Andrew McQuillan

The DUP has been broken by Brexit

(Getty images)

Are we witnessing the end of the DUP as the dominant unionist party in Northern Ireland? Tumultuous events in Belfast in recent days suggest as much.

The DUP gathered on Thursday night to ratify the appointment of Edwin Poots and Paula Bradley as the party’s new leader and deputy leader. A dull rubber-stamping it was not; the meeting turned into the most public display of discord and factionalism in the party’s 50-year history.

Rather than listen to Poots make his acceptance speech, Jeffrey Donaldson, the MP Gavin Robinson and both Nigel and Diane Dodds stood up and left. Dissatisfaction with how Arlene Foster was treated was given as the reason for the walk-out, with some party activists also resigning from their positions.

Can this divided party survive, let alone be the convincing electoral force it once was?

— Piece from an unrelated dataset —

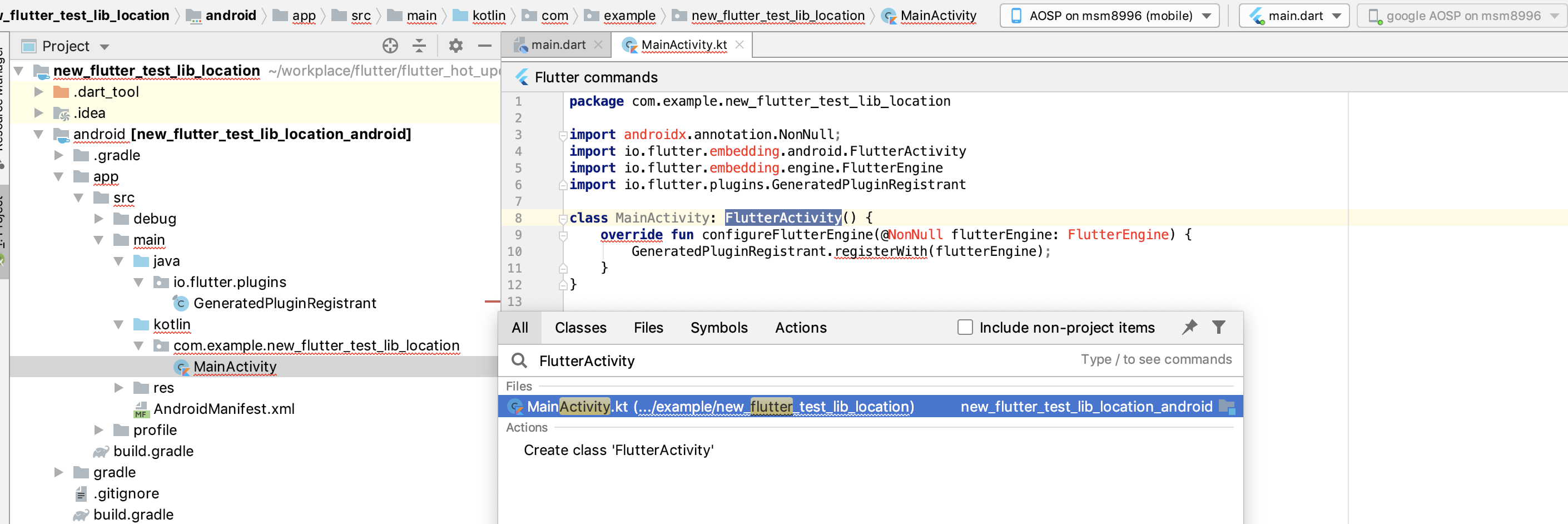The width and height of the screenshot is (1568, 524).
Task: Run the 'Create class FlutterActivity' action
Action: tap(618, 450)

For long-term DUP watchers, this airing of dirty laundry was extraordinary given how the party had previously operated. A cult of personality was built around the late Ian Paisley. More recently, while pockets of dissent and ill-discipline broke out occasionally under the leadership of Peter Robinson and Arlene Foster, the line held.

Yet much like the Belfast Agreement broke the Ulster Unionists, allowing the DUP to sweep in, Brexit and the Protocol has broken the DUP and the fragile coalitions which existed within it. Those from the moderate wing who stayed to listen to Edwin Poots speak would have been treated to the greatest hits of dreary, old time unionism. For those drawn into the DUP over the years by the likes of Robinson, this denial of the political and social realities in Northern Ireland surely spells the end of it having any pretence of being a broad church.

While politics is the main thing in this schism, personalities are at play here. Ian Paisley Jr, Poots’ frontman, spoke of how his own father – ousted as leader by the party’s reformers – died of a broken heart as a result.